- Work to be completed
The answer should consist of the full listing below, repeated exactly and free of pictures.

- Source data
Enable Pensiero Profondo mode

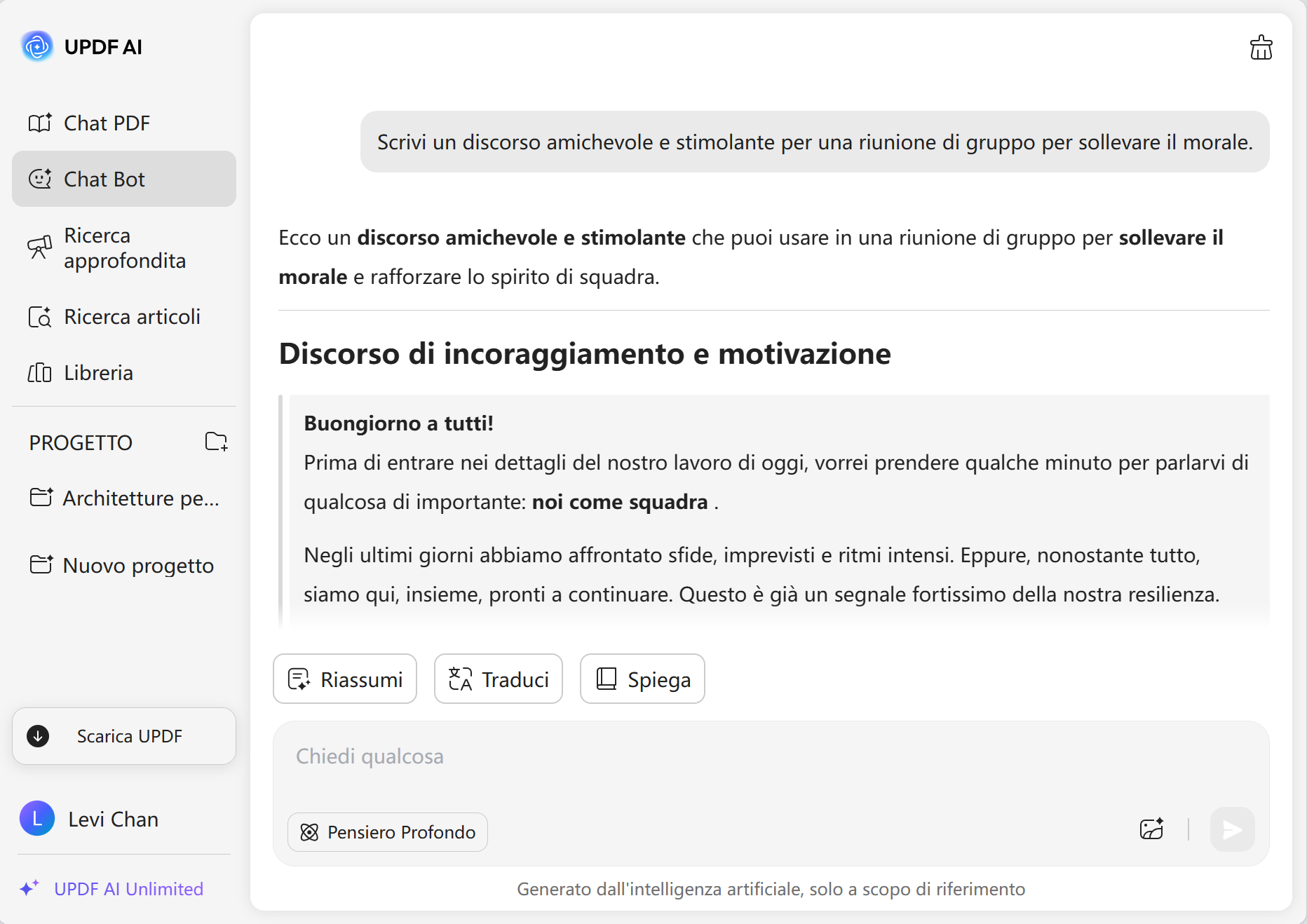(386, 832)
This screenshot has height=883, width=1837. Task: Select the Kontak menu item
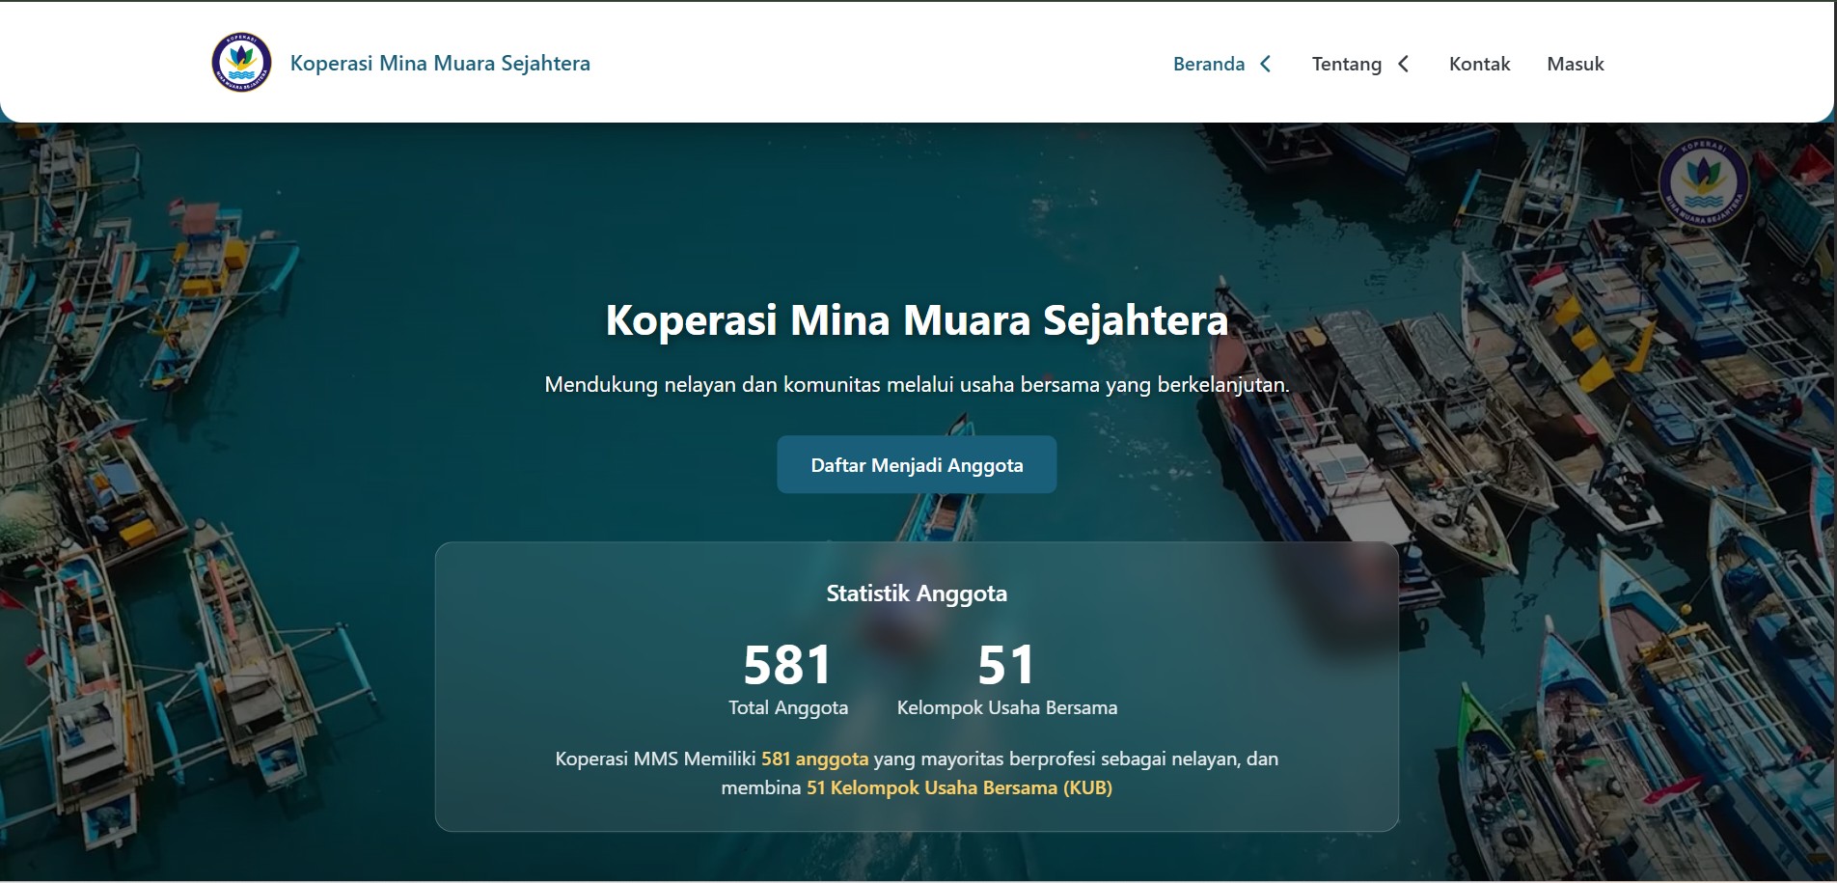[x=1478, y=64]
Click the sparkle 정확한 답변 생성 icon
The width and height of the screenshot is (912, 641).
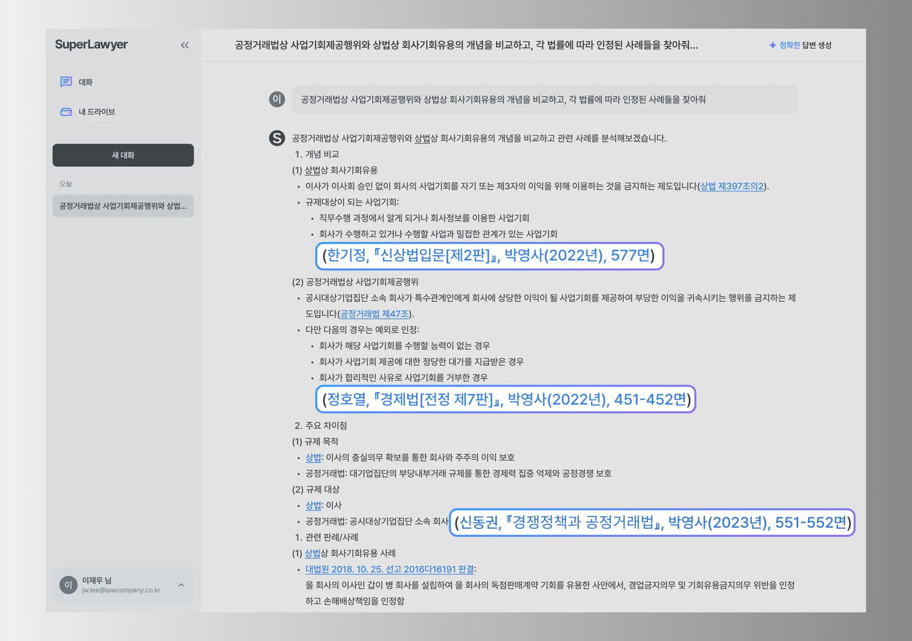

- Exercise result
Enable Pensiero Profondo mode

(386, 832)
This screenshot has height=883, width=1837. Task: Select the Kontak menu item
[x=1478, y=64]
Click the sparkle 정확한 답변 생성 icon
The width and height of the screenshot is (912, 641).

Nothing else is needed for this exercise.